====== Selected excerpt ======

It was the most beautiful sunset ever and we opened all the doors and windows to let it in. My husband Kevin came home from work and sat at the foot of Dad’s bed rubbing his feet while we held Dad’s hands and sang. Maxine the cat and Peanut the dog wanted to snuggle on the bed too. They had both been all over Dad during his stay, always wanting to curl up next to him. When we moved her, Maxine came back and curled up on the wheelchair next to the bed so she could be close to him. We sang and cried and told Dad we loved him for the rest of the night. We gave him his dose at midnight and decided we wouldn’t set an alarm for his next scheduled dose at 4:00 am.

======

* Task directions
Reproduce the part of the passage about Dad's last night starting at "It was the most" and ending at "at 4:00 am.". The lines have no connection to the passage about Dad's last night.

====== Data for review ======

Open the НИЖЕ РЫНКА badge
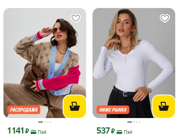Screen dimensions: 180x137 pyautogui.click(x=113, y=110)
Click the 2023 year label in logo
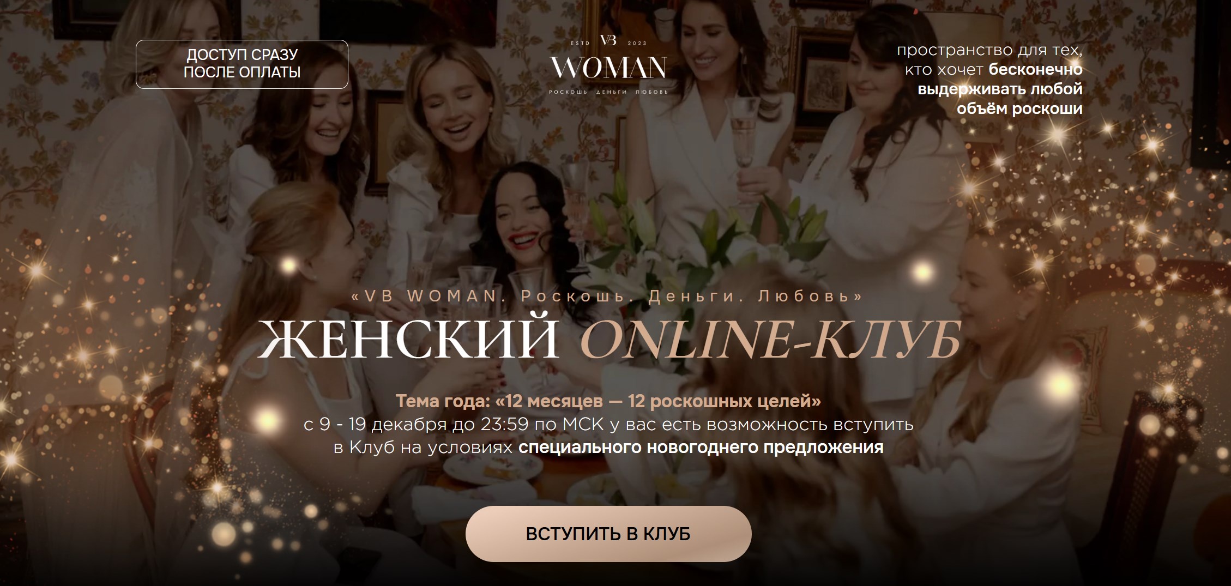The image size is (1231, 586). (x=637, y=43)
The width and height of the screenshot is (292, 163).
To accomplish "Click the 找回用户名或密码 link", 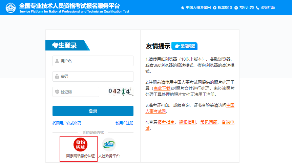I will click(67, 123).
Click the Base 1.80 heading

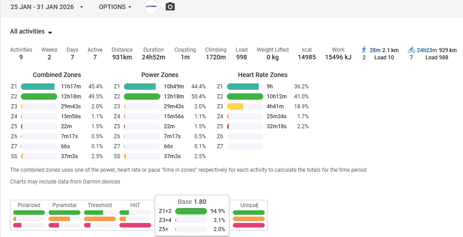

======
====== Data for review ======

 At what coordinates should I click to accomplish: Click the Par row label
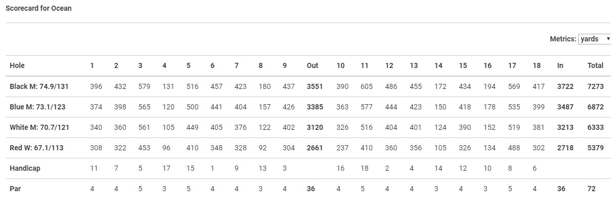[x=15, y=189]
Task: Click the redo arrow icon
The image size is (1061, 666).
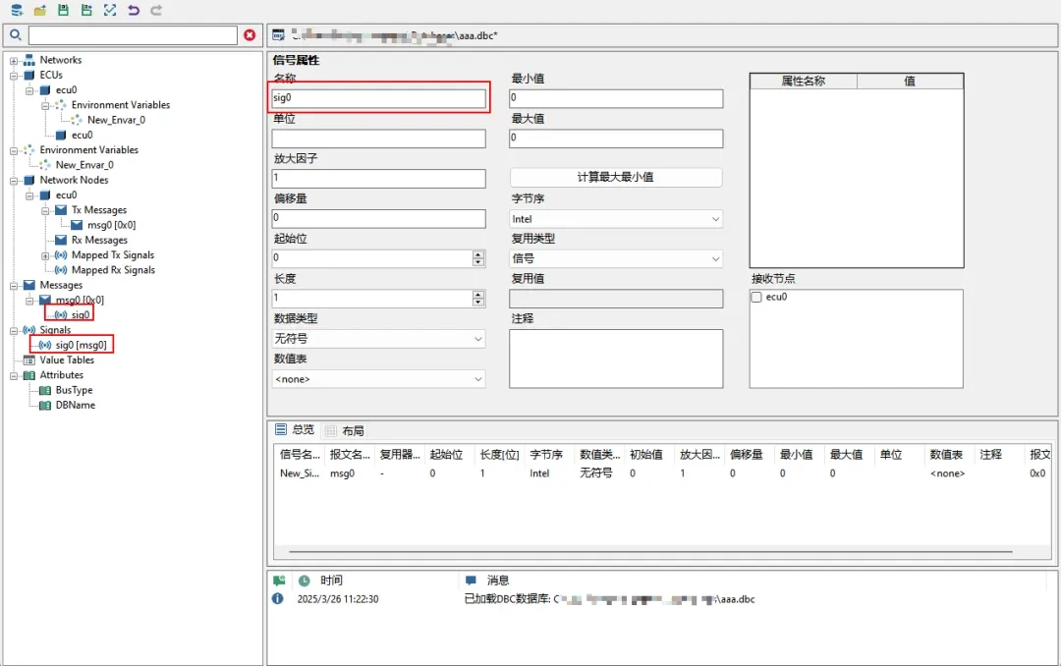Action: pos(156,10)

======

* Answer to the problem
It was the most beautiful sunset ever and we opened all the doors and windows to let it in. My husband Kevin came home from work and sat at the foot of Dad’s bed rubbing his feet while we held Dad’s hands and sang. Maxine the cat and Peanut the dog wanted to snuggle on the bed too. They had both been all over Dad during his stay, always wanting to curl up next to him. When we moved her, Maxine came back and curled up on the wheelchair next to the bed so she could be close to him. We sang and cried and told Dad we loved him for the rest of the night. We gave him his dose at midnight and decided we wouldn’t set an alarm for his next scheduled dose at 4:00 am.